§ **SOURCE EXTRACT**:

►

Skip to contents

There are three methods for importing data for use in mqor.

  1. The mqor recommended data format, originally developed alongside mqor during its inception project.

  2. Input files expected by the DELTA tool. For the monitoring and measurement data, this can either be a CDF or a directory of delimited files (for short-term data) or a single or collection of delimited files (for long-term data). The startup.ini is also additionally required, formatted as expected by the DELTA tool. No other DELTA config files are required.

  3. Any kind of R object which the user can coerce into a data.frame (or tibble). It is up to the user to ensure that it is

Each of these will be discussed in turn.

Importing {mqor} Data

mqor recommends the following data structure.

For short-term data, please produce a semicolon delimited file with headings “Stat_Code”, “Pollutant”, “Year”, “Month”, “Day”, “Hour”, “Observation” and “Model”. “Stat_Code”, “Pollutant” and “Year” will be used to join this data to the metadata “attribute” file. “Observation” and “Model” should contain the observed and modelled value, respectively.

For daily data, “Hour” can either be omitted or set to 0.

#> [1] "Stat_Code;Pollutant;Year;Month;Day;Observation;Model"
#> [2] "S1;PM10;2025;1;1;24;48"                              
#> [3] "S1;PM10;2025;1;2;35;47"                              
#> [4] "S1;PM10;2025;1;3;44;39"                              
#> [5] "S1;PM10;2025;1;4;38;37"

Long-term data has much the same structure, although naturally omits “Month”, “Day”, and “Hour”.

#> [1] "Stat_Code;Pollutant;Year;Observation;Model"
#> [2] "S1;PM10;2025;34.4;42.6"                    
#> [3] "S2;PM10;2025;44.4;48.6"                    
#> [4] "S3;PM10;2025;53.6;59.6"                    
#> [5] "S4;PM10;2025;44.8;44.8"

Station metadata is stored in an ‘Attributes’ file. The expected names for this file are “Year”, “Frequency”, “Timeseries_Type”, “Stat_Code”, “Stat_Name”, “Stat_Abbreviation”, “Country”, “Region”, “Area”, “Altitude”, “Lon”, “Lat”, “GMTlag”, “Stat_Type”, “Area_Type”, “Siting”, “Pollutant”, “Measurement_Type”, “Unit”, “Model_Application”, “Model_Type”, “Data_Assimilation”, “Model_Resolution”, “Access”, “Source_Obs”, “Source_Model”, “Derived”, “Derived_Identifier”, “Derived_Comment”, and “Time_Series”. Some important columns here include:

  • “Year”, “Pollutant”, and “Stat_Code”, which are used to combine the AQ data with the attributes.

◄

§ **PROBLEM A**: Return every line of the records below unchanged, and leave out the picture.

§ **RECORD SET**:
►

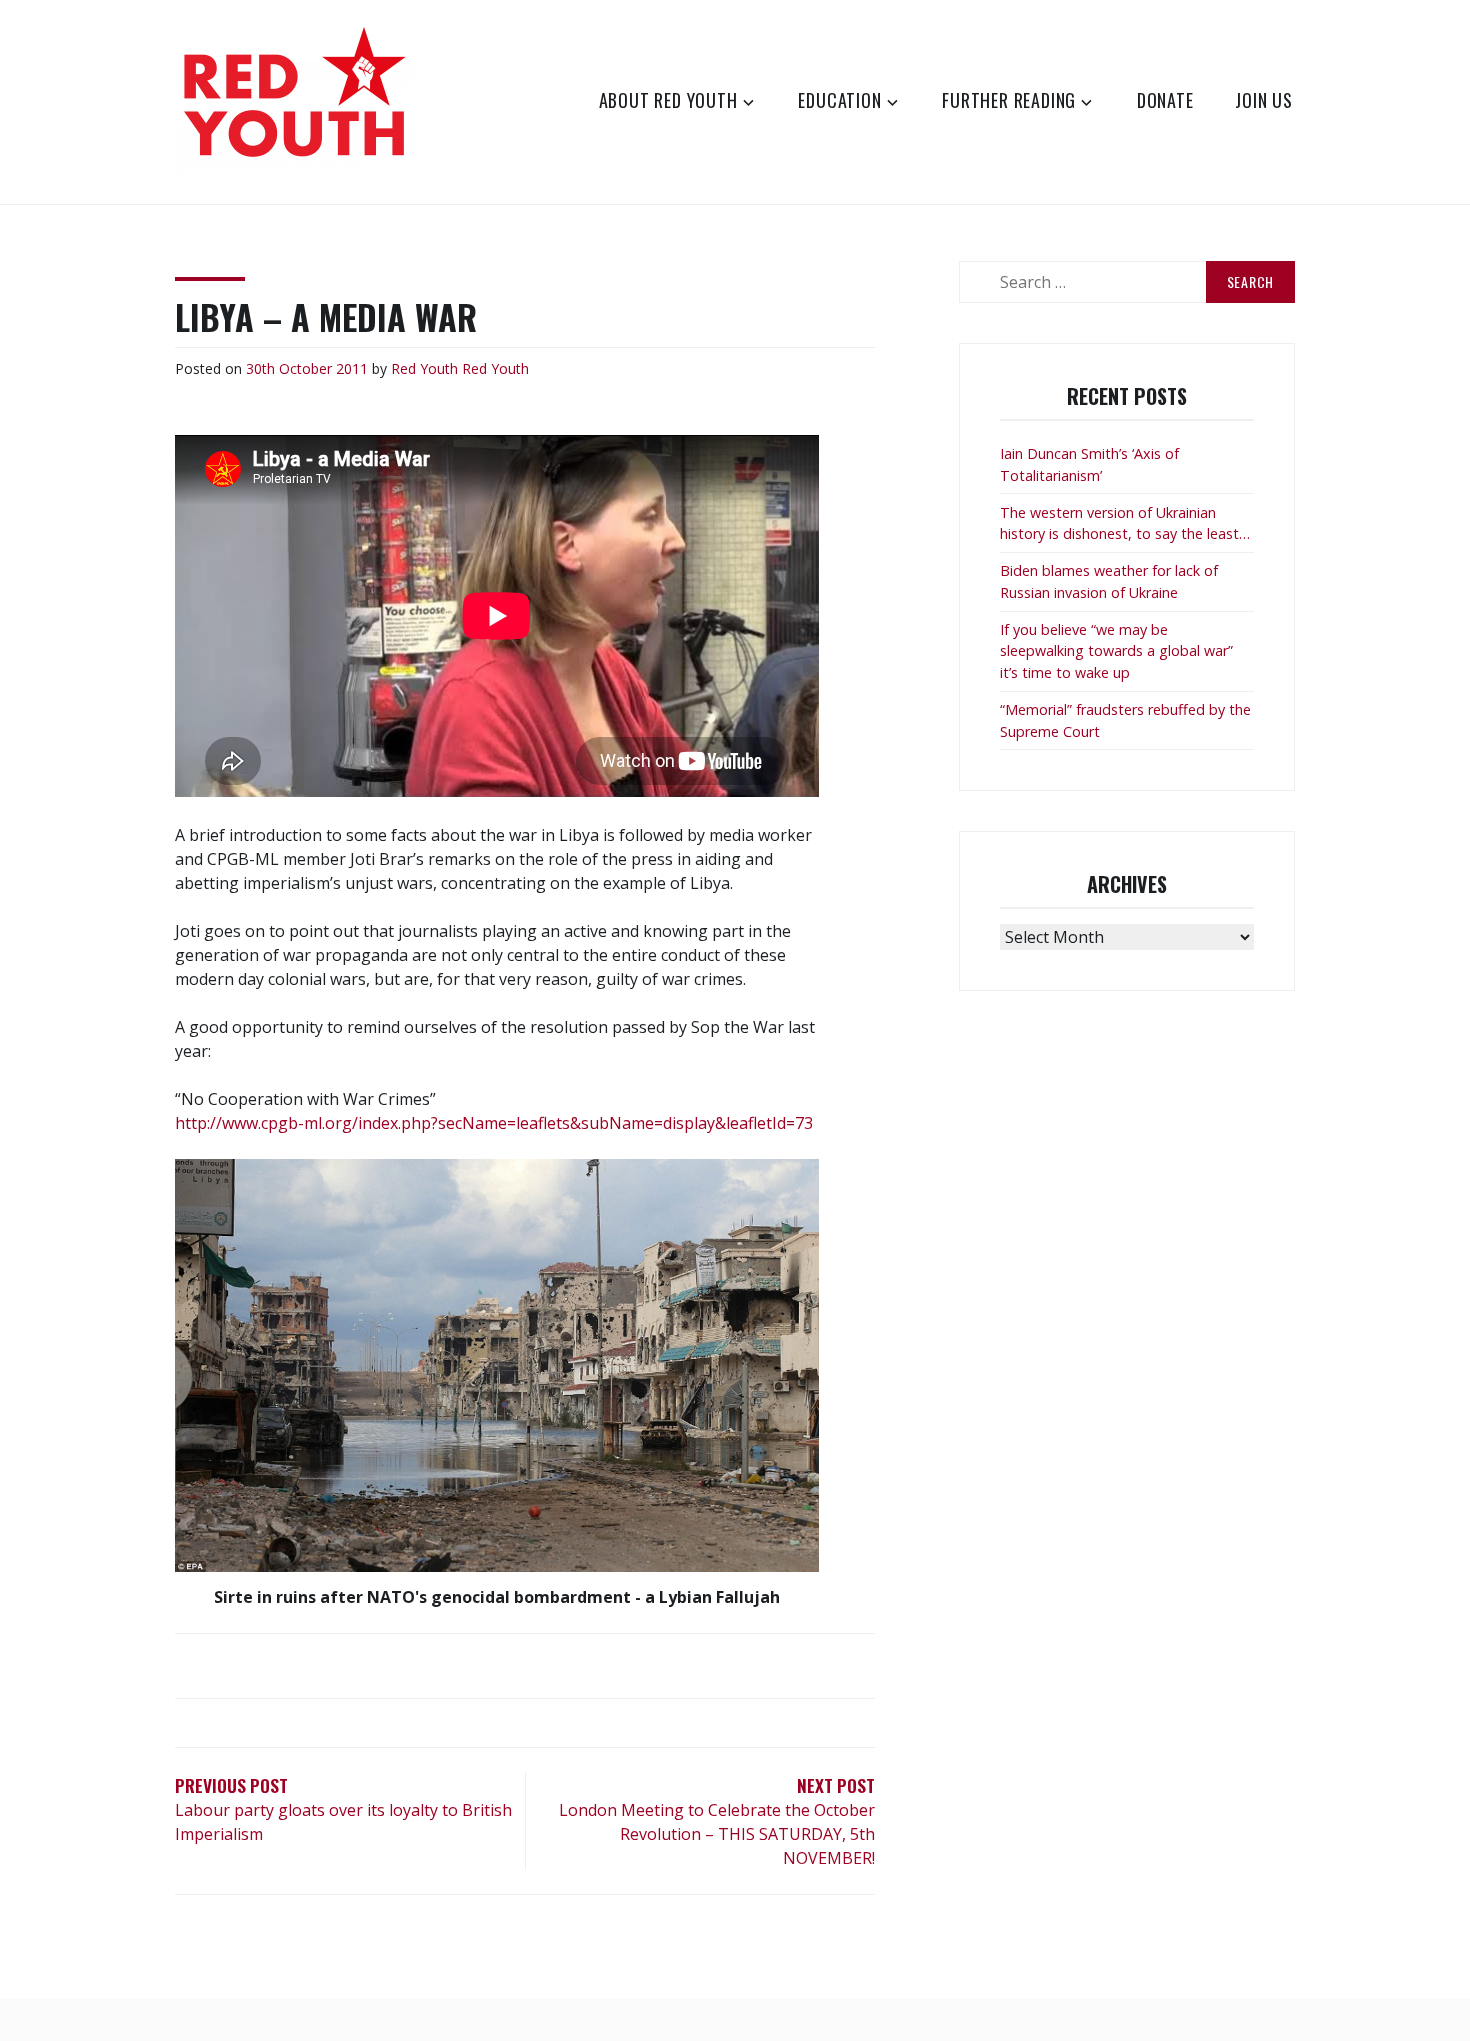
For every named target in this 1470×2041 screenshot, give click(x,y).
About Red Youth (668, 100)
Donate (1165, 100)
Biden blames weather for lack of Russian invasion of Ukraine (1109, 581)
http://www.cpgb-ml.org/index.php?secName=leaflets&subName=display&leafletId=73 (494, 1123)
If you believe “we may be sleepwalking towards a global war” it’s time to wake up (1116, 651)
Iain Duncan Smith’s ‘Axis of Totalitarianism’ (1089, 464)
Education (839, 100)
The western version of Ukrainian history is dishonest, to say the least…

◄

§ **PROBLEM B**: According to the page on importing data into mqor, what character separates the fields in the recommended short-term data file?

§ **TASK ANSWER A**:
For every named target in this 1470×2041 screenshot, give click(x,y).
About Red Youth (668, 100)
Donate (1165, 100)
Biden blames weather for lack of Russian invasion of Ukraine (1109, 581)
http://www.cpgb-ml.org/index.php?secName=leaflets&subName=display&leafletId=73 (494, 1123)
If you believe “we may be sleepwalking towards a global war” it’s time to wake up (1116, 651)
Iain Duncan Smith’s ‘Axis of Totalitarianism’ (1089, 464)
Education (839, 100)
The western version of Ukrainian history is dishonest, to say the least…

§ **TASK ANSWER B**: A semicolon.